** Study text **
Estragon: I am happy.
Vladimir: We are happy.…
Estragon: What do we do, now that we are happy?
Vladimir: Wait for Godot.
Estragon groans. Silence.
(Beckett, 1954, p. 39)
Lately it seems to me that, within the psychoanalytic process, both patient and analyst find themselves, sooner or later, waiting for Godot.
The patient, especially when new to analysis or analytic therapy, comes with a long-held hope of transcending existential pain and struggle. This hope often, especially with patients struggling with addiction (the majority of my caseload), takes a literal or concretized form. Here a patient awaits a romantic partner or some actual caregiver-figure, possibly including the therapist, to literally transform or ‘rescue’ them from misery, in a way that guarantees ongoing care and attunement, and detours around unspeakable or unnamable (Atwood, 2012) traumatic feeling-states which ‘return one again and again to an [earlier] experience of traumatization … fracturing one’s sense of unitary selfhood’ (Stolorow, 2015, p. 133).

** Recorded data **
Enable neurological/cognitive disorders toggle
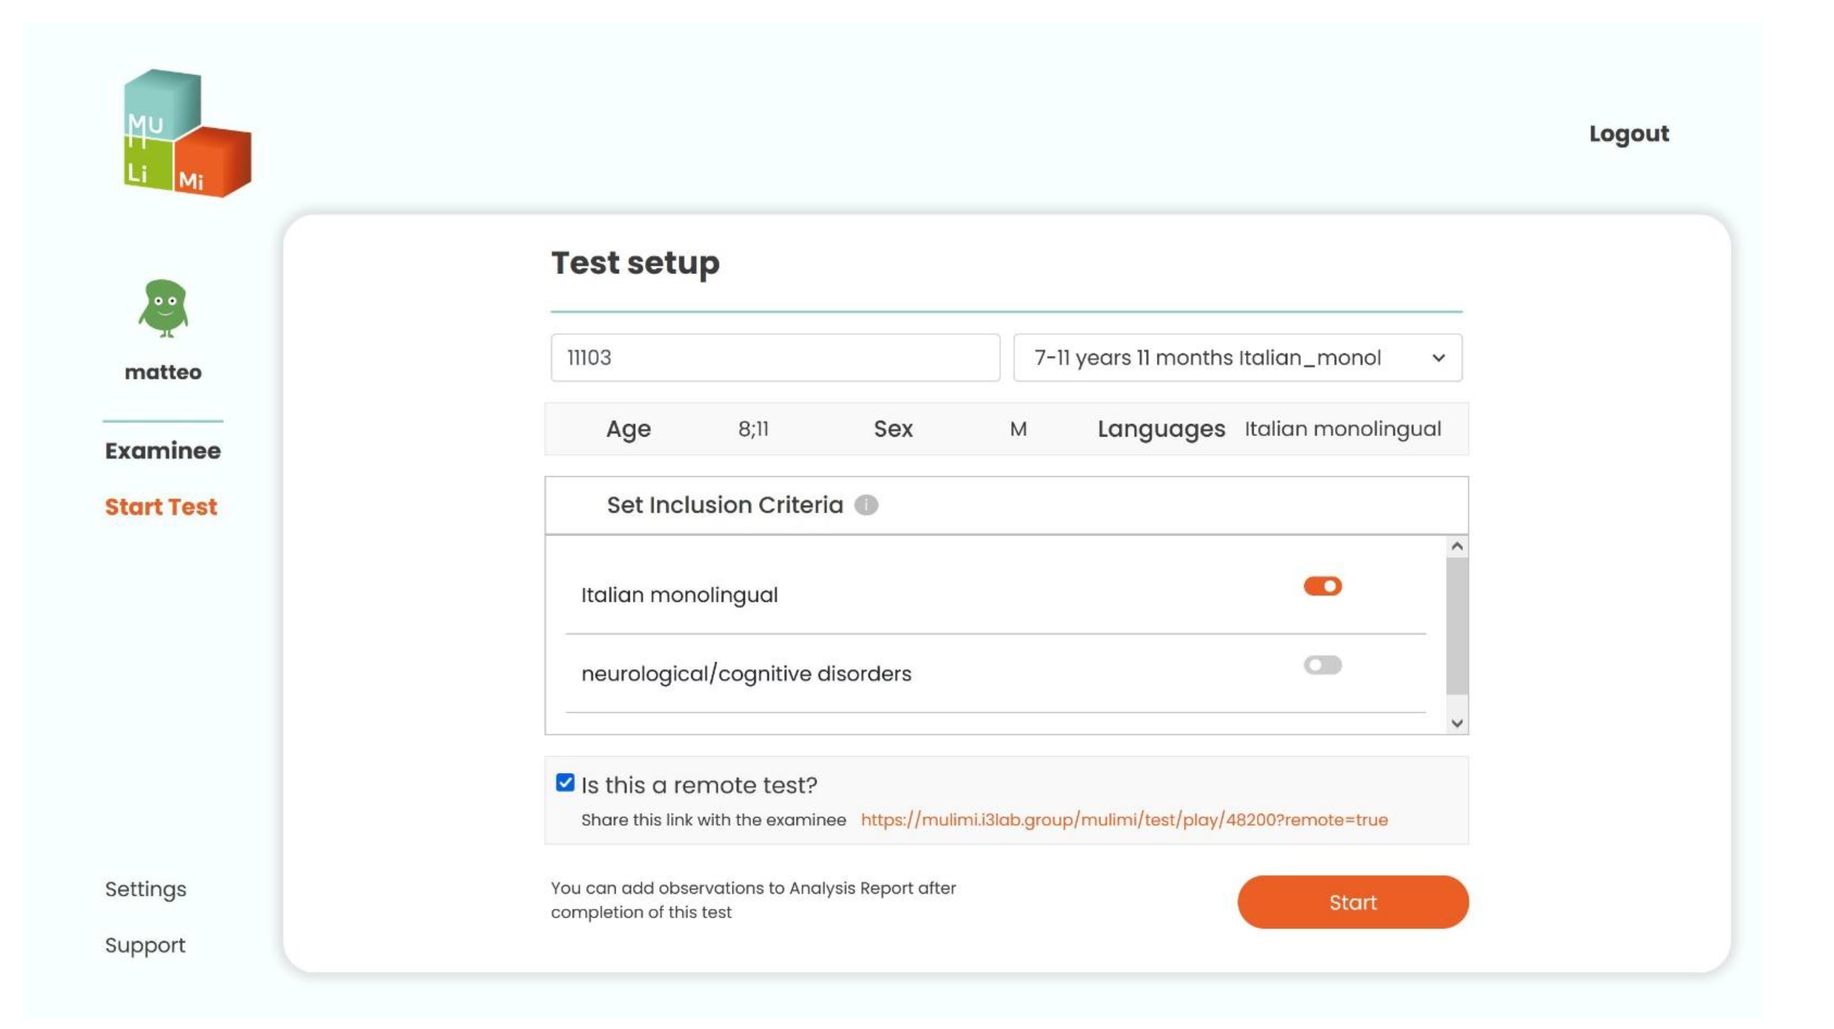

** Problem set **
1 – From the psychoanalytic essay, reproduce word for word the part that opens with the words containing "Estragon: I am" and closes with "1954, p. 39)".
2 – In the psychoanalytic essay, which patients make up the majority of the writer's caseload?
3 – Extend the psychoanalytic essay beyond its final sentence.

** Answers to the exercises **
1 –
Estragon: I am happy.
Vladimir: We are happy.…
Estragon: What do we do, now that we are happy?
Vladimir: Wait for Godot.
Estragon groans. Silence.
(Beckett, 1954, p. 39)

2 – Patients struggling with addiction.

3 –
We analysts recognize that such concretized yearnings on the part of the patient, for the reliable circumvention of such overwhelming states, might represent a curative fantasy (Orenstein, 1995)—implying the eventual disillusionment of a patient’s hopes when such fantasy fails to materialize. For some analysts, for reasons I shall explicate, this may lead to a dread or apprehension of ‘failing’ or harming the patient, which in turn may foster repetitions, enactments or ritualizations within the dyad.
We understand, intellectually at least, that if any actual self-expansiveness is to be found, it will likely involve the revisiting of the dreaded, painful affect which a patient has repetitively numbed or averted since an archaic environment demanded it. In fact, the need to repetitively numb such affect is often what fuels addiction in the first place.
It is easy to underestimate the potent persistence of an archaic ‘command’ to maintain the sequestering of trauma-related affect. Such an affective amputation continues to trap the patient in the remains of a structural tie, to caregivers who initially demanded the blunting or segregation of ‘entire zones of [the patient’s] subjectivity’ (Brandchaft, 2010, p. 199). With many if not most of my patients, some form of pathological accommodation is at issue, an underlying adhesion to archaic demands for affective riddance.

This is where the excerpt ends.